Mas, havia fartura à mesa.
Pobre Lica de tantas virtudes.
Morreu pobre, pés inchados, vestida de roupas simples.
Não deixou as receitas dos pratos saborosos que fazia e que só a infância sabia temperar.
Pobre Lica, a virtuosa e santa Lica, Um dia descansou em paz.
Sem herança e sem queixas.
Pobre Lica.
Um tesouro guardado na terra.
E esse tempo também se pôs por guardado no cofre de tudo o que já passou.
[XIX]
E por uma ironia do destino, minha avó Bela, que detestava a mentira, faleceu no dia 31 de março e foi enterrada no dia 1º de abril. E, também, por ironia, o seu falecimento ocorreu na data de aniversário de prima Varda. Isso foi em 1961.

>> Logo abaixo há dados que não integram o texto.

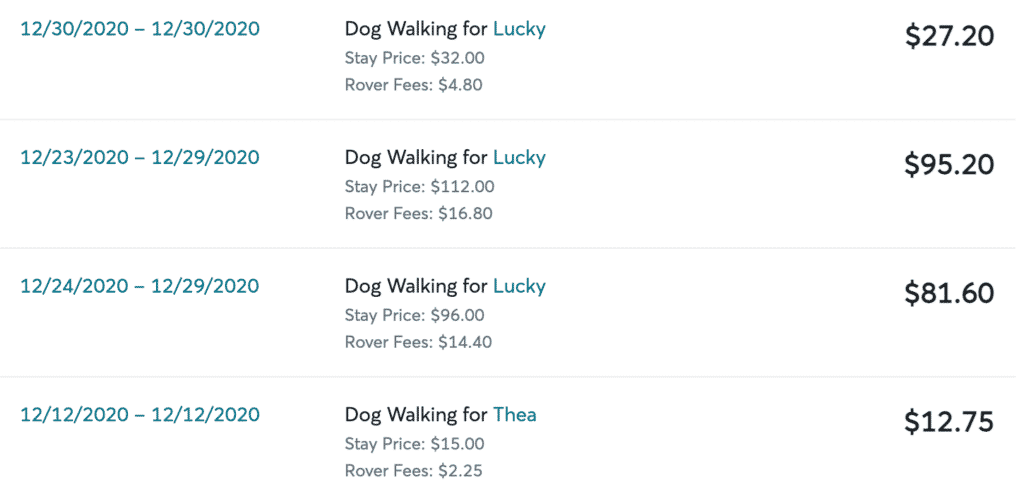The image size is (1024, 499).
Task: Click the Thea pet name link
Action: tap(515, 415)
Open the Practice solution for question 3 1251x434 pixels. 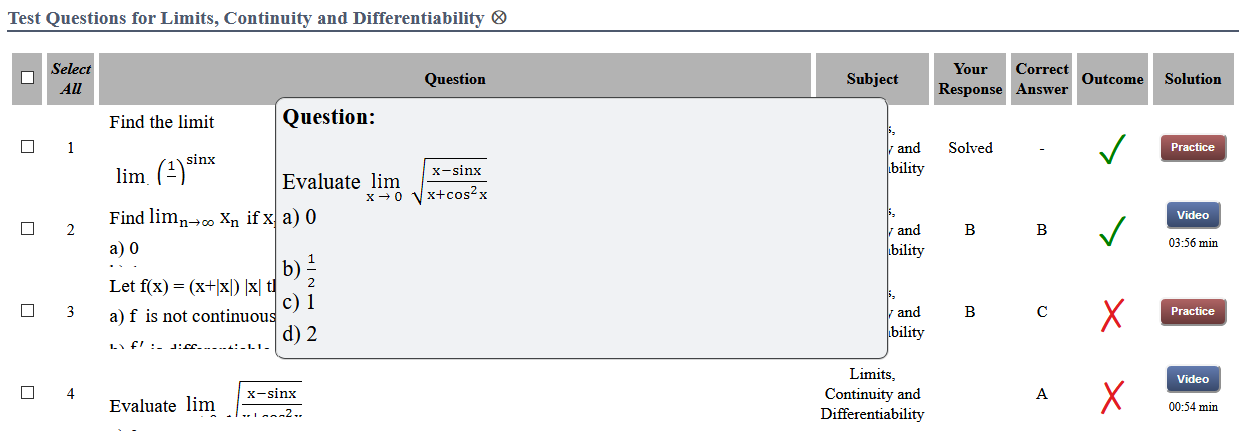(x=1193, y=312)
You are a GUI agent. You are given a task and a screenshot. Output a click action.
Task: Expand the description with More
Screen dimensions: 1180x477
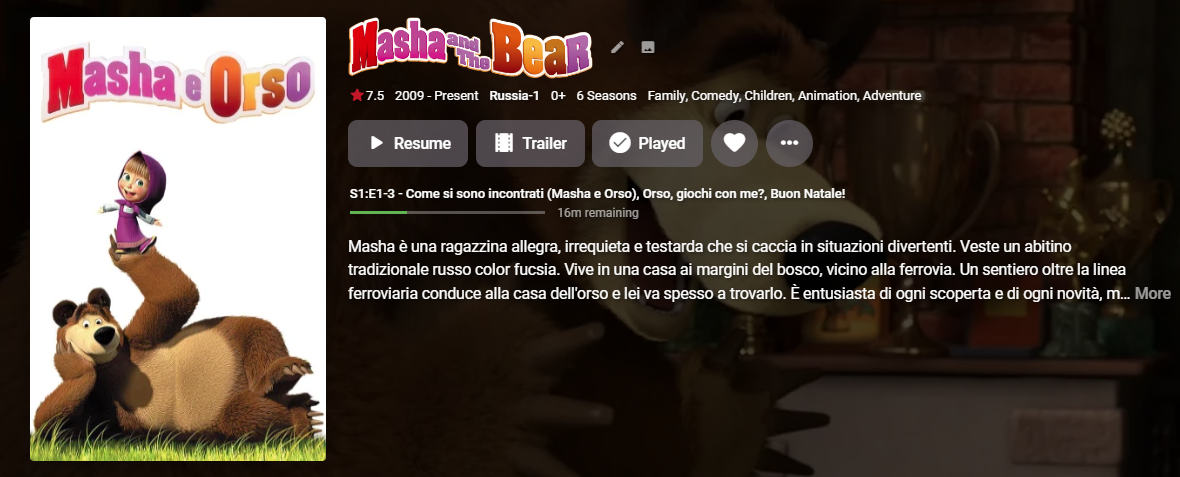(1153, 293)
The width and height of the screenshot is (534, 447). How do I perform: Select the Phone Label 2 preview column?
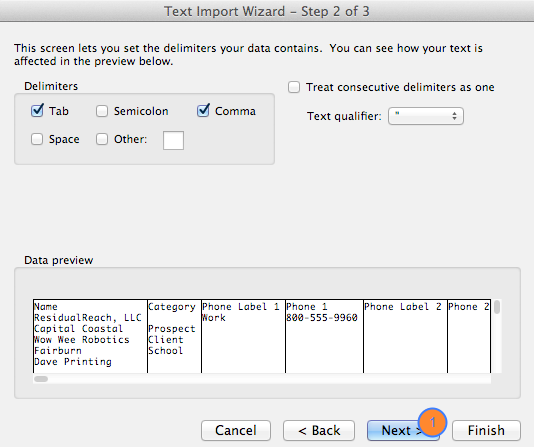click(405, 336)
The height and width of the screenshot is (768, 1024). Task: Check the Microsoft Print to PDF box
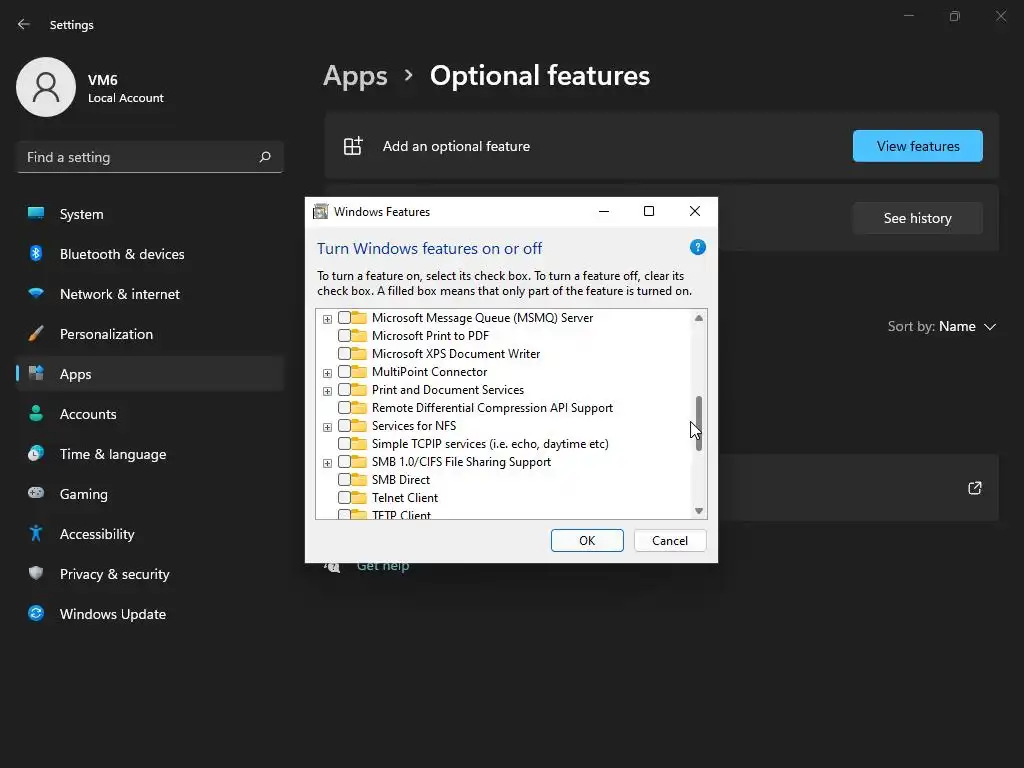[x=344, y=336]
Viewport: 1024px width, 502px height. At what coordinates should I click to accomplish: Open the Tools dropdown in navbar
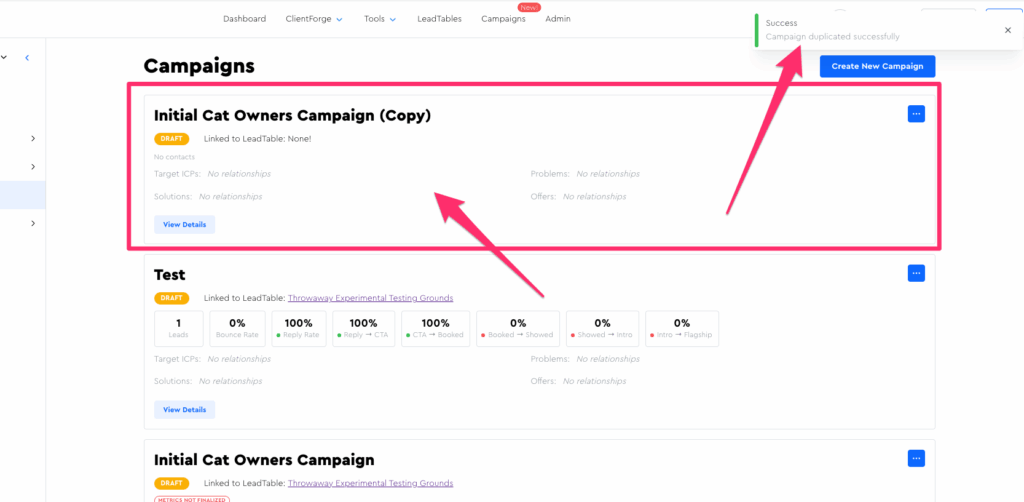[380, 19]
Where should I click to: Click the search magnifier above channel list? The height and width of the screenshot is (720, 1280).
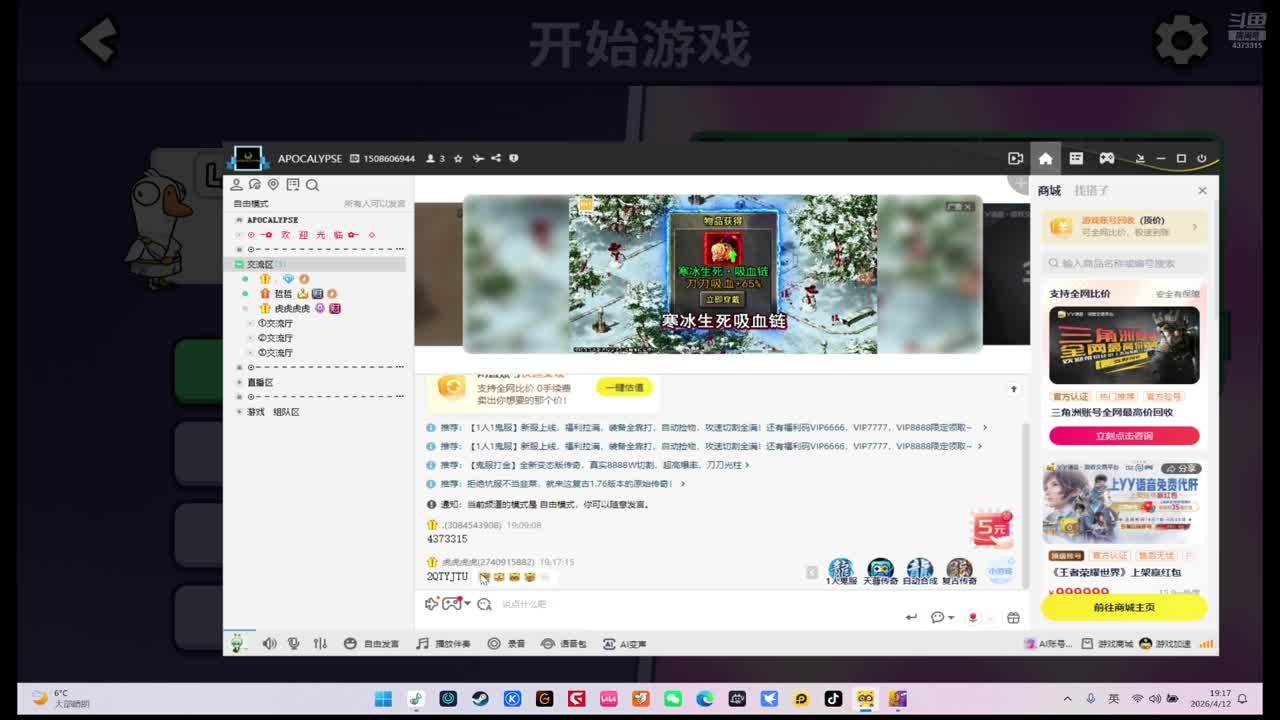[312, 185]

O corpo foi velado na própria casa. Naqueles dias não se usava o velório municipal.
Lembro-me do cortejo fúnebre de minha avó. A avenida 7 ficou intransitável por três quarteirões, apinhados de pessoas (homens de terno e chapéu, mulheres de roupas sóbrias e sombrinhas). E à frente o caminhão funerário. Longo percurso percorrido em silêncio obsequioso. Isso foi um fato extraordinário.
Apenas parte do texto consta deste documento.